Speaker Pelosi.  Let me say that we have been, all along – this is not sequential, like ‘when we get to this point, we'll send this.’  All along, we've been sending things to CBO.  This is not new to them.  And same thing with Joint Tax, and they've come now with our bill – come out and said how much money it will absolutely produce.  And that doesn't include, over and above, the prescription drug money, which is hundreds of billions of dollars, as well as $400 billion from the enforcement. 

And, by the way, consider it to be a low figure.  Former IRS directors have written and said it could be close to a trillion dollars, but we're counting it low.  We have been very conservative in everything, every estimate that we make, so that it truly is formidably paid for. 

The CBO also has been – the thing about the CBO is they have most of the information now.  They have the new information, but they have to correlate it, you know.  You know, they have to say, if you say, well, we had 3.5, now we have 1.7 – cut it in half, whatever the number is, cut it in half – that doesn't work.  They have to relate it, what the impact is from one area to the next.  It takes a little longer, more subjectivity, but we're, you know, this shouldn't take long to get. 

The other thing that we're getting or – we're sending stuff over to the Senate.  Most of the product that we've done is – except now we may have added in the last hour or so – and some of what we added is Senate, to the bill, like hearing.  Bernie doesn't like hearing – excuse me – Bernie loves hearing.  Manchin doesn't want hearing in the bill and all that stuff.  So, some is Senate-oriented, and then we have the family/medical leave.  We figured if they're putting things in, then we can put something in, even if Manchin doesn't like it. 
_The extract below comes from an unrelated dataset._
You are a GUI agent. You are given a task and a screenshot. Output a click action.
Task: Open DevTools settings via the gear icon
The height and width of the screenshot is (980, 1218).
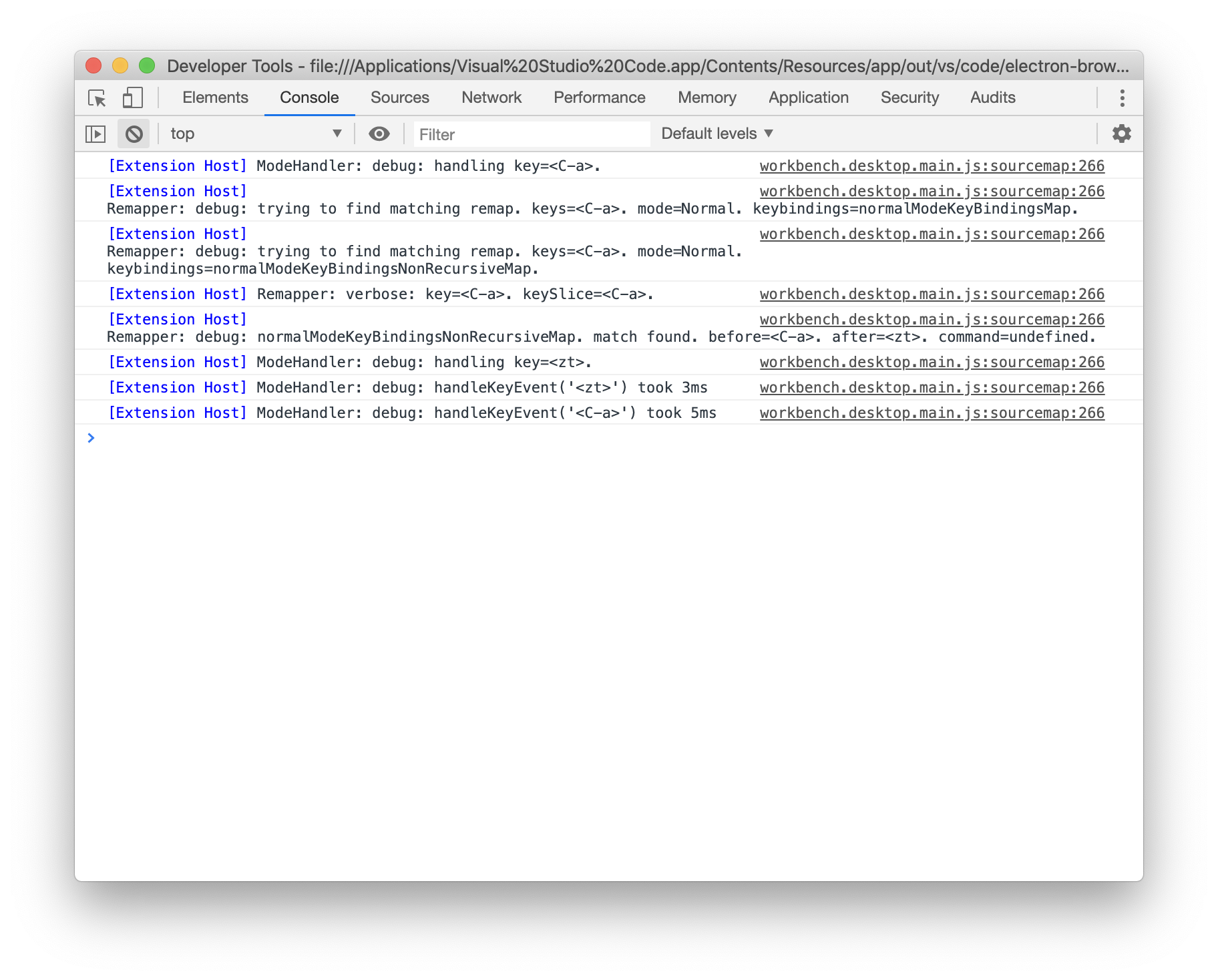[x=1121, y=134]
So, we are getting some Byrd and privilege.  I think mostly we're getting privilege scrub because privilege scrub is deadly to a bill.  Byrd?  Well, it's important.  You have to take it out, but a privilege violation can take you out.  So, we're, again, getting that as we go along as well.  But when we pass a bill, then they will see it in its aggregate and make some

Q:  Any concerns that any of this is, quote, ‘messaging’ because they have to take some of those things out regardless, no matter what you send over?  And you said you weren't going to send a messaging bill. 

Speaker Pelosi.  No, no.  We're not sending a messaging bill.  But we want to be sure that what we send is not Byrd-able or Byrd bath or privilege scrub.  They're the two exercises in case – bathing exercises we're engaged in, and we're getting a good response. 

There's no bad answer, you know.  It is what it is, you know.  There's certain objectivity to it.  It is what it is because whatever it is, this is the greatest, monumental, historic piece of legislation that any of us will ever be a part of.  And I say that with great proprietary ownership of the Affordable Care Act, which was magnificent and is.  But this contains that and so much strengthening of that and so much more.

So, if this isn't in or that isn't that because it's reconciliation, we can save some of that for another day when it's regular order.  But most of what is in there will survive, and it will be great, and it will help the American people.  It will lower the cost of raising children in our country.  Think of that.  The overarching part of it is about the children.  It's about their parents.  If you're talking climate, you're talking jobs and children.  If you're talking the health piece of it, you're talking jobs, and you're talking children and their families.  If you're talking Care Can't Wait, which is the third bucket, you're talking children and their families and jobs and how we respect people who do those jobs – how we have home care and how we enable women and dads, moms to participate in the workforce in a more meaningful way.